The James Webb Space Telescope (JWST), which is set to launch in August 2011, is to be an orbiting infrared observatory that will take the place of the Hubble Space Telescope to study the universe at the previously unobserved epoch of galaxy formation. It will be able to see through dust to witness the birth of stars and planetary systems.
Still, Fugate says some of today's space images taken from adaptive-optics telescopes on Earth "are better than what Hubble can do, in visible light; they can eliminate the limits of the atmosphere."
Might some of the new technologies on the horizon for adaptive optics render the large and expensive deformable mirrors obsolete? That might be a possibility for some applications, but not likely for weapons-grade laser control and for astronomy, Shattuck says.
"I believe the deformable mirrors we have will be around for a long time because you can get a bigger stroke, and change the shape by a larger amount," Shattuck says. "The deformable mirror moves more than what MEMS does.
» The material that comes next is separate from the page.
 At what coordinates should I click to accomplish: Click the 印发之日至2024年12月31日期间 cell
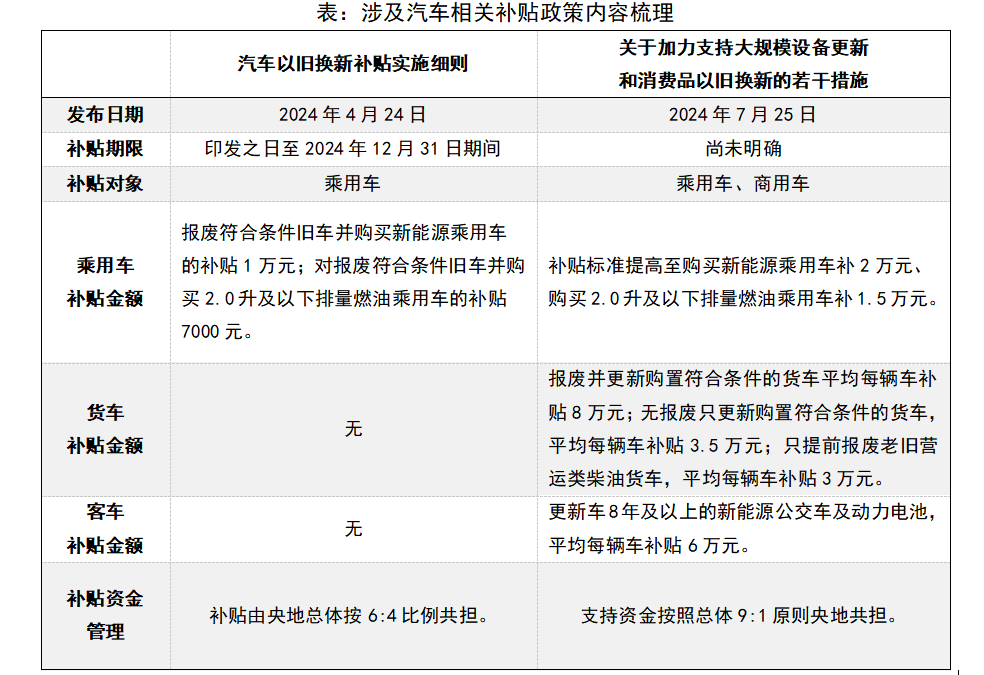(x=353, y=149)
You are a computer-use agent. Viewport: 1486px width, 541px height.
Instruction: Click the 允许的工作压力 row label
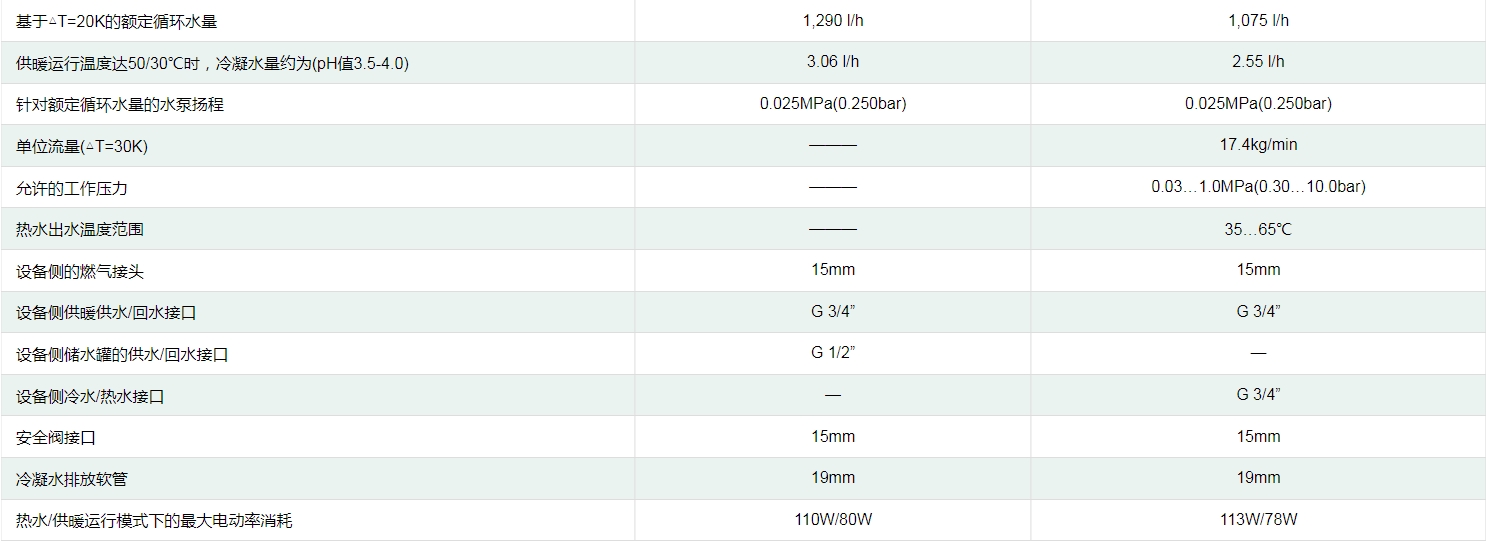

MEMS are etched silicon and can only move in fractions of a micron. Our wavelengths are 1.315 microns, so ideally I want to correct for errors that might be multiple wavelengths, and want multiple microns of change." He suggests, however, that MEMS may offer laser and astronomical applications some degree of fine control.
As for liquid-crystal adaptive optics, Shattuck says laser control and astronomy might not be its best use. "With liquid crystal, you send the beam through it, and by changing the characteristics of the liquid, you change the index of refraction, or the way light is reflected, and can correct the wavefront. That works quite well for smaller beams, and with beams with less power, but I don't believe they will get to where you could use them with a high-energy laser."